** Problem details **
From the entries, filter out every line that lacks "breadcrumb" and copy the rest.

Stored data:
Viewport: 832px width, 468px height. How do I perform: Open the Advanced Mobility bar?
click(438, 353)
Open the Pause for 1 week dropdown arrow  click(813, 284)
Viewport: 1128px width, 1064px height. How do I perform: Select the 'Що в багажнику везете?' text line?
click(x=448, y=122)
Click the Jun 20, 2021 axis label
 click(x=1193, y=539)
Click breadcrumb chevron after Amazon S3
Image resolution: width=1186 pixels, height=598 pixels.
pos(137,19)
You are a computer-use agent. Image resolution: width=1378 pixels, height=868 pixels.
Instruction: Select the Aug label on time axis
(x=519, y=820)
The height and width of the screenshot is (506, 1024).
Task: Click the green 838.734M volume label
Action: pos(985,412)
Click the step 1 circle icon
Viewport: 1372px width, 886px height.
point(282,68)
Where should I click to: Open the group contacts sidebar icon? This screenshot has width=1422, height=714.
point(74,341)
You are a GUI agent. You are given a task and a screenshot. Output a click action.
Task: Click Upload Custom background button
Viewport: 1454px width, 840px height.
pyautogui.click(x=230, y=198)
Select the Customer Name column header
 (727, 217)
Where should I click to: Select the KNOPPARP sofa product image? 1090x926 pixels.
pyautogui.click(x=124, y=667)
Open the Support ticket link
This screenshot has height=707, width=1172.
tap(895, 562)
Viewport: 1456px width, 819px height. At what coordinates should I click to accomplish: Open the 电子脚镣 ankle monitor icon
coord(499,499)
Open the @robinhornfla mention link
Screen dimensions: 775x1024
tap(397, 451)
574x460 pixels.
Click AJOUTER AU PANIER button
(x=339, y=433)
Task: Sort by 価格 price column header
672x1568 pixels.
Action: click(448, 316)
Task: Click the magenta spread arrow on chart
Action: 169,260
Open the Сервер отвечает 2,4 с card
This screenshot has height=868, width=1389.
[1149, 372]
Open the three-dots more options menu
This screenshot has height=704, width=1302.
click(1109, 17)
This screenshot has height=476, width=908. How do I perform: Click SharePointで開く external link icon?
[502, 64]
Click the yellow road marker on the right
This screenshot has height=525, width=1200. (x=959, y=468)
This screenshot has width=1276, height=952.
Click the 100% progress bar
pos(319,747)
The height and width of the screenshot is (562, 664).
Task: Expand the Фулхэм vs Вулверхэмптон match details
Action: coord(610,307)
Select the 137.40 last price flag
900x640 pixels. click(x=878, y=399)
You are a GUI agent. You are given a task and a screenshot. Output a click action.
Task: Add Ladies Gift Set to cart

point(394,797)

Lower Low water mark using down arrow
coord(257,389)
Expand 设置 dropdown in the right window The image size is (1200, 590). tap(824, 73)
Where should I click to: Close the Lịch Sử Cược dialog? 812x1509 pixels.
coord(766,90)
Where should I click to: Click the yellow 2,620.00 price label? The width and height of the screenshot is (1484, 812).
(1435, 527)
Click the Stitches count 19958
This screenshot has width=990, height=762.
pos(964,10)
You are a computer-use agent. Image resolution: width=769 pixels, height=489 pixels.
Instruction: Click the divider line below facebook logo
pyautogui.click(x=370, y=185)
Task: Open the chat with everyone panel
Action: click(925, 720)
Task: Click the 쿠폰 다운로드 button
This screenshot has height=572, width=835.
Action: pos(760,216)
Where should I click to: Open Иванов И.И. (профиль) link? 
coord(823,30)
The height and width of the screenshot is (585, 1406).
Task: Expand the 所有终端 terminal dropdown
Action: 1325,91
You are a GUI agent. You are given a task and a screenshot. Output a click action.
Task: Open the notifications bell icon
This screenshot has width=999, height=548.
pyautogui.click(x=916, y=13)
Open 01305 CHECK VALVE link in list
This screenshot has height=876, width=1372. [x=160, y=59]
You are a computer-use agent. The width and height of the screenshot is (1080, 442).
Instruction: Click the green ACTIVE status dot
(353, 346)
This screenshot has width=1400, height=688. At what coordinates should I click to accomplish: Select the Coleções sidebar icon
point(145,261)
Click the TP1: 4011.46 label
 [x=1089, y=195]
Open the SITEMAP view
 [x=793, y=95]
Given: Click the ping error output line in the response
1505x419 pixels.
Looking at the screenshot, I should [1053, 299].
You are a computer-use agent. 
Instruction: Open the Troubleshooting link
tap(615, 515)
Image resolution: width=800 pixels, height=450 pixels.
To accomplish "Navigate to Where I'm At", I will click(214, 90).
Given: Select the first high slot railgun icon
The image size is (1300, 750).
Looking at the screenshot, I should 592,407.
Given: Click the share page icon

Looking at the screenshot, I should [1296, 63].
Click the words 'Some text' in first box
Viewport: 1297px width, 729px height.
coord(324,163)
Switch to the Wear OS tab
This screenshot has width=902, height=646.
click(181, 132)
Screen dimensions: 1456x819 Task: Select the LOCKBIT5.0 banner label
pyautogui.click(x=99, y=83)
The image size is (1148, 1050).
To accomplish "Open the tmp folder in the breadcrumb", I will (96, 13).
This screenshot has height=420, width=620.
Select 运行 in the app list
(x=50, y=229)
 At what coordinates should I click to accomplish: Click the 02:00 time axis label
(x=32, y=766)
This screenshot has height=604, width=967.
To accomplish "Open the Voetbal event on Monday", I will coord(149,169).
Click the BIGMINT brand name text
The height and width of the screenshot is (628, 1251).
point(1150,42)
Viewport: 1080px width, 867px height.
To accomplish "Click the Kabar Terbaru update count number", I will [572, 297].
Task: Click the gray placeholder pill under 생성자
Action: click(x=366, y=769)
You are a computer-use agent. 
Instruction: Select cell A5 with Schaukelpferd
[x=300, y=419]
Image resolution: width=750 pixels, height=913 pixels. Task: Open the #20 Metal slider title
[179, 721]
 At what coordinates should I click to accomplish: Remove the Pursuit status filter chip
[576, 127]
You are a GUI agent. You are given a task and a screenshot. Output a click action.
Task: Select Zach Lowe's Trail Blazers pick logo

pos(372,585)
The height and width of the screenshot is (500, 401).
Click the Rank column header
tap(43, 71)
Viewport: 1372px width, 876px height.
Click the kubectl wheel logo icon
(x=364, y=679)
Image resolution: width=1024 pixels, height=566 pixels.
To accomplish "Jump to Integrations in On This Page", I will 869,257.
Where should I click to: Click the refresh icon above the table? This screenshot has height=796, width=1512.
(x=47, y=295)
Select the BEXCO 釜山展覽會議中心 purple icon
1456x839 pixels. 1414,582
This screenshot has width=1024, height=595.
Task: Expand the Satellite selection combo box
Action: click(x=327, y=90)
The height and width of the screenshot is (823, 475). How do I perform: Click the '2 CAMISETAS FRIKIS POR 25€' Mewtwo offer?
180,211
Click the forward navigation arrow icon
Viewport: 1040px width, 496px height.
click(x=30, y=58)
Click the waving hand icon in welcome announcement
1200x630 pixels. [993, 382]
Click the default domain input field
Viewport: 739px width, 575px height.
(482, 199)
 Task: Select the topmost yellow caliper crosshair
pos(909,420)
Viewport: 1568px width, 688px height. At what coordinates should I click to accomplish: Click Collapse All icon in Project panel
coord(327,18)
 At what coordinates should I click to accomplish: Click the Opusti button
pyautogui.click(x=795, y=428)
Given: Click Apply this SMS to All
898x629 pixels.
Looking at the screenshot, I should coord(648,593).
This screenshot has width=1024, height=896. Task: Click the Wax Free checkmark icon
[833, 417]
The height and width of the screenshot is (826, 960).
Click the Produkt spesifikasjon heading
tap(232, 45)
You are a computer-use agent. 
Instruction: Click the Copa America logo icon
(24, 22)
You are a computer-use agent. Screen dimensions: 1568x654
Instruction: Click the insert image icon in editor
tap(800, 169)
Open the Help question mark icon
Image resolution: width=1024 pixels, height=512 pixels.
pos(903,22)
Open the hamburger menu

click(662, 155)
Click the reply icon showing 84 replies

** Exercise output **
Click breadcrumb chevron after Amazon S3
To accomplish "Open the tmp folder in the breadcrumb", I will (96, 13).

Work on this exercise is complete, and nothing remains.